Os participantes viram pela primeira vez 80 fotos de rostos ou cenas que foram combinadas com um adjetivo, como uma paisagem urbana combinada com a palavra “industrial” ou um rosto masculino associado à palavra “médio”. A primeira tarefa deles era determinar se a palavra combinava com a imagem, um processo chamado codificação. Após 10 minutos, os participantes foram apresentados aos 80 pares de palavras-imagem que acabaram de aprender, mais 40 pares de novas palavras e imagens, e 40 pares reorganizados consistindo em palavras e imagens que eles tinham visto anteriormente. A segunda tarefa era lembrar se eles tinham visto anteriormente cada par específico de palavras e imagens, ou se estavam olhando para um par novo ou reorganizado.

Seletividade reduzida

Enquanto os participantes estavam no scanner, os pesquisadores prestaram muita atenção ao córtex visual – a área do cérebro que processa o que você vê e é particularmente sensível ao envelhecimento. “No córtex visual, existem populações de neurônios que estão seletivamente envolvidas no processamento de diferentes categorias de imagens, como rostos, casas ou cenas”, diz a autora principal, drª Yuta Katsumi, pós-doutoranda em psiquiatria no MGH. “Essa função seletiva de cada grupo de neurônios os torna mais eficientes no processamento do que você vê e na criação de uma memória distinta dessas imagens, que podem então ser facilmente recuperadas.”

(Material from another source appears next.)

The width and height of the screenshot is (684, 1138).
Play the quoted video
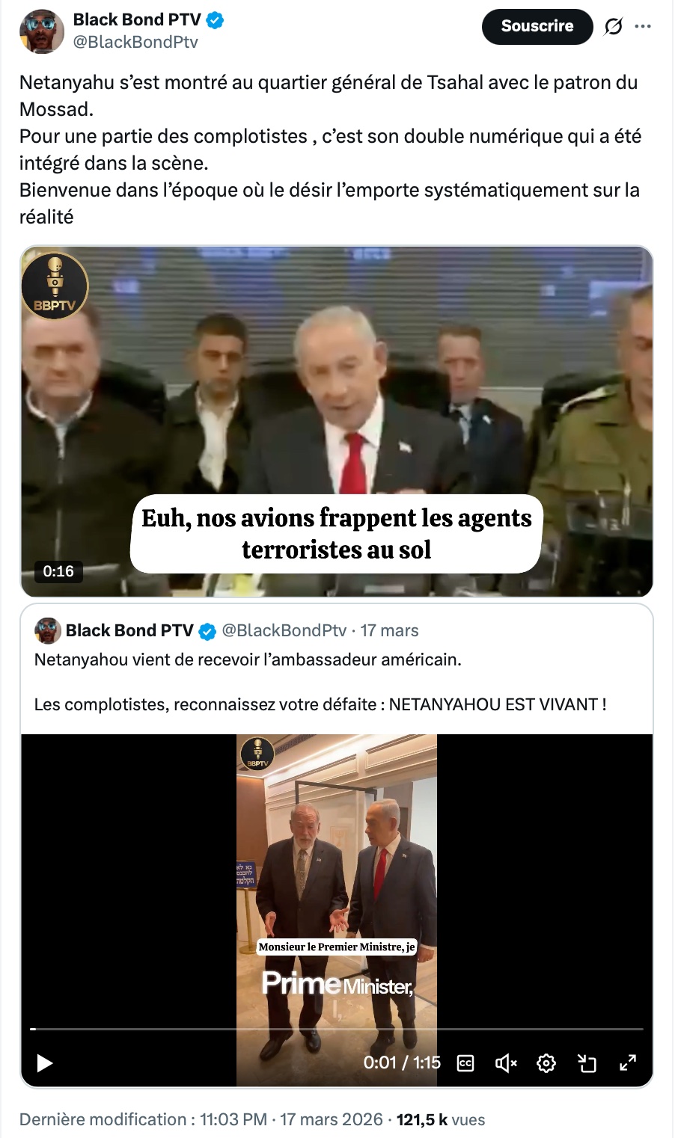pyautogui.click(x=45, y=1062)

Durante o envelhecimento, essa seletividade, chamada de diferenciação neural, diminui e o grupo de neurônios que antes respondia principalmente a rostos agora é ativado para outras imagens. O cérebro agora tem dificuldade em criar padrões de ativação neural exclusivos para diferentes tipos de imagens, o que significa que ele está fazendo representações mentais menos distintas do que a pessoa está vendo. Essa é uma das razões pelas quais os indivíduos mais velhos têm dificuldade de lembrar quando podem ter visto um programa de televisão, lido um artigo ou feito uma refeição específica.

Mas no estudo de fMRI, o desempenho de memória dos superidosos era indistinguível do de 25 anos, e o córtex visual de seus cérebros mantinha padrões de atividade de jovens. “Os superidosos mantiveram o mesmo alto nível de diferenciação neural, ou seletividade, como um jovem adulto”, disse Katsumi. “Seus cérebros lhes permitiram criar representações distintas das diferentes categorias de informação visual para que pudessem lembrar com precisão os pares imagem-palavra.”

Importância do treinamento

Uma questão importante que os pesquisadores ainda precisam responder é se “os cérebros dos superidosos sempre foram mais eficientes do que seus pares, ou se, ao longo do tempo, desenvolveram mecanismos para compensar o declínio do envelhecimento do cérebro”, disse Touroutoglou.

Estudos anteriores mostraram que o treinamento pode aumentar a seletividade das regiões do cérebro. Isso pode ser uma intervenção potencial para atrasar ou prevenir o declínio da diferenciação neural em adultos que envelhecem normalmente e tornar seus cérebros mais parecidos com os de superidosos.

Atualmente, os pesquisadores estão conduzindo um ensaio clínico para avaliar se a estimulação eletromagnética não invasiva, que fornece uma corrente elétrica para áreas específicas do cérebro, pode melhorar a memória em adultos mais velhos. Os pesquisadores também planejam estudar diferentes regiões do cérebro para entender melhor como os superidosos aprendem e se lembram, e examinarão o estilo de vida e outros fatores que podem contribuir para a incrível memória dos superidosos.